To address these challenges, the industry has started to move towards an anonymous identification approach that protects consumer privacy while still providing marketers with a deep understanding of their prospects and customers so they can deliver relevant ads and experiences. Referred to as unique identifiers, these anonymous IDs combine third-party cookie IDs, device IDs, CRM IDs and offline IDs to create an enriched profile of each user that has been exposed to a brand’s media and marketing across online and offline channels, as well as across devices. When these enriched profiles are used to feed the attribution process, marketers can uncover and optimize the effectiveness of each channel and tactic in driving conversions and other desired business outcomes by audience segment, across all platforms and devices.

Unique Identifiers: How Do They Work?
Today’s marketers use an ever-growing number of technologies to connect with consumers. The typical marketing technology portfolio now consists of dozens of disparate systems, ranging from ad servers, email platforms and CRM systems, to mobile solutions, third-party data providers, point of sale solutions and more. Each of these systems use cookies, pixel tags and/or other tracking mechanisms to create unique IDs that are associated with each individual. For example, a unique ID created by a CRM system might be identified as a loyal, high-end customer, while a separate unique identifier for the same individual from a third-party data provider might reveal this person is a female, age 35-50 with a household income of more than $100,000.

While these unique IDs provide valuable insight into individual attributes, preferences and behaviors, they are stored separately and are unique to each system, making it difficult for marketers to use the data effectively to target specific audiences or maximize the impact of their efforts across channels, touchpoints and devices. Fortunately, technological advancements are now enabling brands to piece all this disparate online, device and offline point of sale data together, reconciling millions of unique IDs into a single unique identifier for each individual. All personally identifiable information (PII) is removed to safeguard privacy, leaving an enriched, anonymized profile of each individual that interacts with a brand.

What Do Unique Identifiers Mean for Marketers?
The industry’s evolution toward the use of unique identifiers is the key to delivering on the promise of true people-based marketing. By assigning a unique identifier to each individual, marketers benefit from a comprehensive, end-to-end view of the consumer journey and how customers and prospects engage with their brand, regardless of where that interaction occurs. Moreover, marketers can organize individuals into customized audience segments based on relevant actions or desired characteristics, such customers who have made in-app purchases or those with the greatest lifetime value.

When these robust profiles are used to feed the attribution process, marketers receive an unparalleled view of marketing and advertising performance by audience segment.

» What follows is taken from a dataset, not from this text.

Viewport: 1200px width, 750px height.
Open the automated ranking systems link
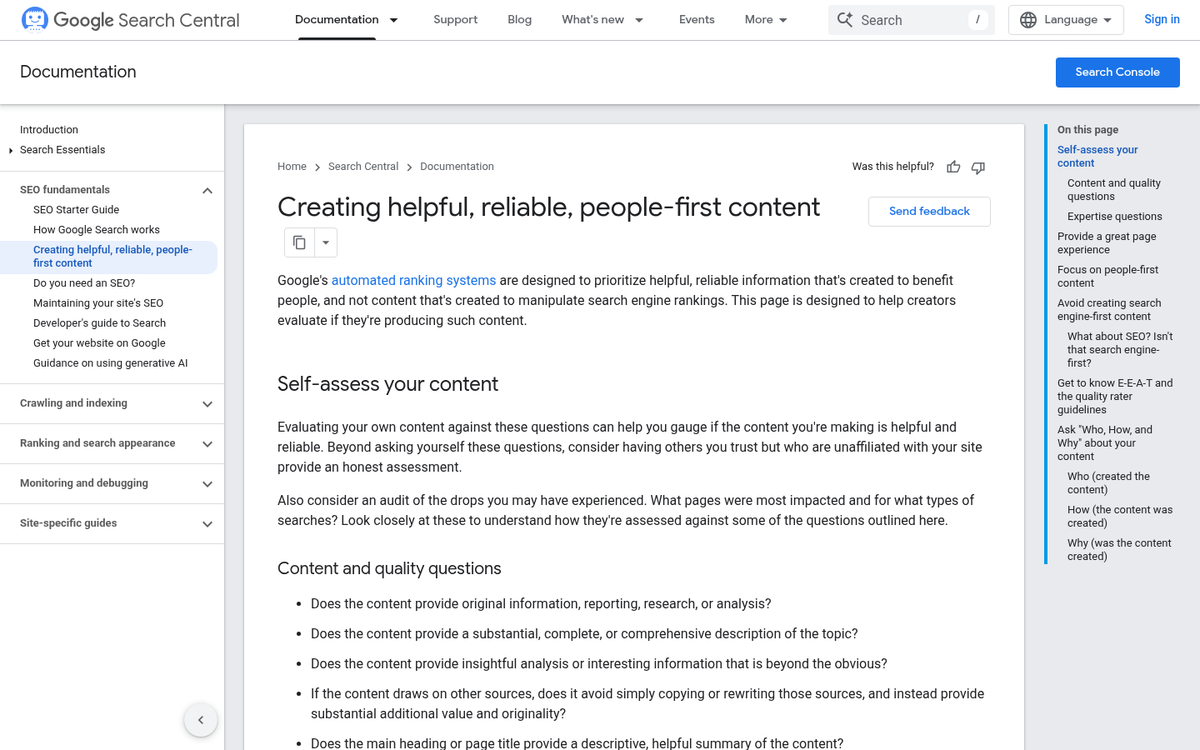click(413, 280)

With visibility into which channels and tactics influence a specific audience, when and to what extent, marketers can orchestrate the optimal customer experience, and optimize their spend within and across channels to drive conversions, brand engagement, revenue, and other desired KPIs.

Cookies will likely continue to play an important role in tracking audience engagement. But as consumers continue to interact with brands across a growing number of channels and screens, marketers and advertisers should look to unique identifiers as a way to move beyond simply cookie-based tracking. When used for attribution measurement, unique identifiers make the promise of people-based marketing more achievable than ever.